The link between diet and aging in mammals was established nearly 70 years ago when researchers at Cornell University discovered that restricting calorie intake in rats could significantly extend lifespan. Since then, calorie restriction has been shown to extend lifespan in numerous species, including mammals such as mice and rats. A number of unpublished preliminary studies have produced similar results in primates. Generally, these studies have demonstrated that reduction in calories by approximately 40% can extend lifespan by up to 50% as compared with animals fed a standard diet. In addition, studies have shown that resveratrol mimics certain effects of calorie restriction in multiple species.

Until the past few years, findings on the beneficial effects of calorie restriction were of academic interest only. As a practical matter, very few people are willing to discipline themselves to reduce their calorie intake by a significant degree for any extended period of time. However, beginning in the late 1990s, scientists discovered a set of enzymes, sirtuins, that appear to regulate certain beneficial effects of calorie restriction. The first discovery was a gene in yeast that is the counterpart to the human gene SIRT1. Subsequently, scientists discovered that SIRT1 appears to affect the aging process in mammals.

In 2003, an article in Nature demonstrated that resveratrol could activate the SIRT1 counterpart in yeast and increase lifespan without requiring a reduction in caloric intake. In 2006, another study published in Nature extended this finding to mammals by showing that resveratrol extends the lifespan of mice which are placed on a high-fat diet, when compared with mice on a high-fat diet who were not given resveratrol.

The Company has also increased levels of resveratrol that reaches the blood by optimizing particle size. Using SRT501 in mice, the Company is able to achieve an average of almost four times higher levels of resveratrol in the blood compared with administration of unformulated resveratrol after adjusting for differences in dosage levels.

MELAS (Mitochondrial Encephalopathy, Lactic Acidosis, and Stroke-like episodes), an inherited disorder, is caused by a mutation in the DNA of mitochondria. The Company has filed an application with European regulatory authorities to commence a Phase 1b human clinical trial in MELAS using SRT501 and expect to initiate this trial by the end of 2007 in order to test the primary endpoints of safety and PK of SRT501 in this patient population. SRT501 will be administered to a group of 15 patients once daily for three months and an additional group of 15 patients will receive a placebo.

The Company is pursuing a program to discover and develop novel, orally available, small molecule NCEs that activate SIRT1 and have increased potency, specificity and bioavailability compared to SRT501. The Company has studied several of these next generation SIRT1 activators in a preclinical model of Type 2 Diabetes in mice.

The Company has successfully completed preclinical studies of these NCEs that measure solubility and PK. The Company has currently selected one of these NCEs as an early development candidate.
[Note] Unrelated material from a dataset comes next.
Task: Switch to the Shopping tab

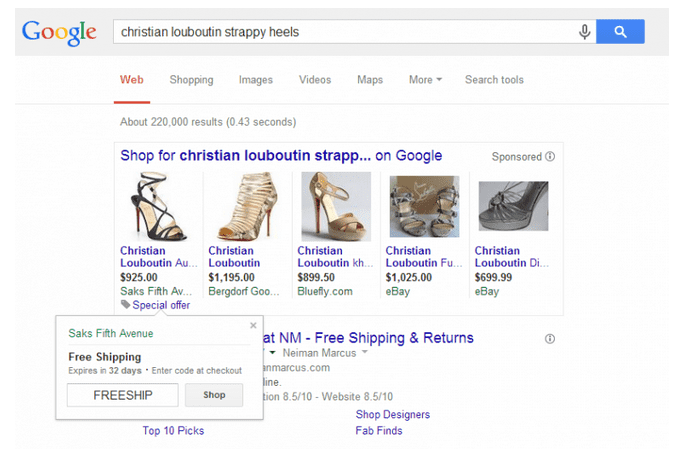Action: [x=191, y=80]
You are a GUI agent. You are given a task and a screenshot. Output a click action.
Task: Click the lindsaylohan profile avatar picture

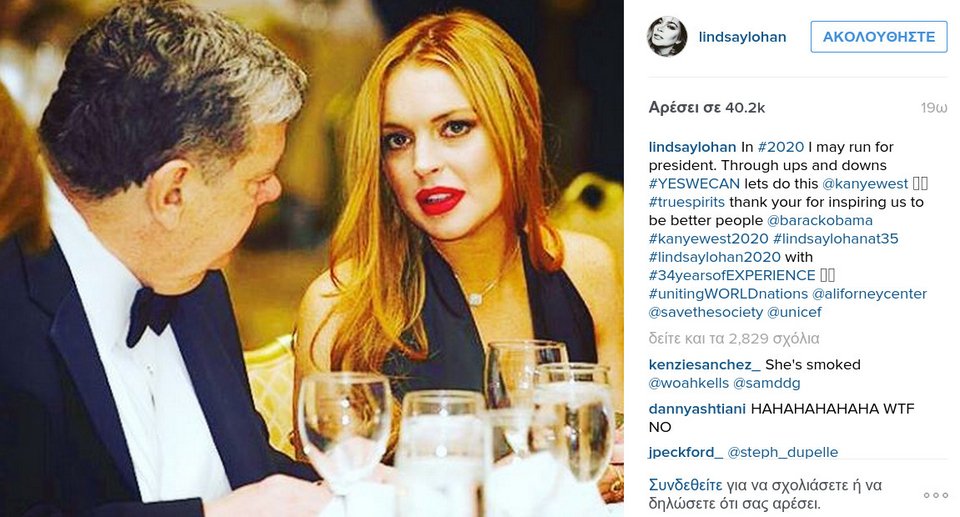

Sirtuins are a recently discovered family of enzymes consisting of seven members, SIRT1 through SIRT7. The Company has screened activators and inhibitors for sirtuins other than SIRT1.

Research and development expense for the year ended December 31, 2006 was $14.2 million compared to $7.1 million for the year ended December 31, 2005.

General and administrative expense for the year ended December 31, 2006 was $4.3 million compared to $3.9 million for the year ended December 31, 2005.

Interest income increased to $2.4 million for the year ended December 31, 2006 from $1.1 million for the year ended December 31, 2005.

Interest expense was $878,000 for the year ended December 31, 2006. The Company had no interest expense in the year ended December 31, 2005.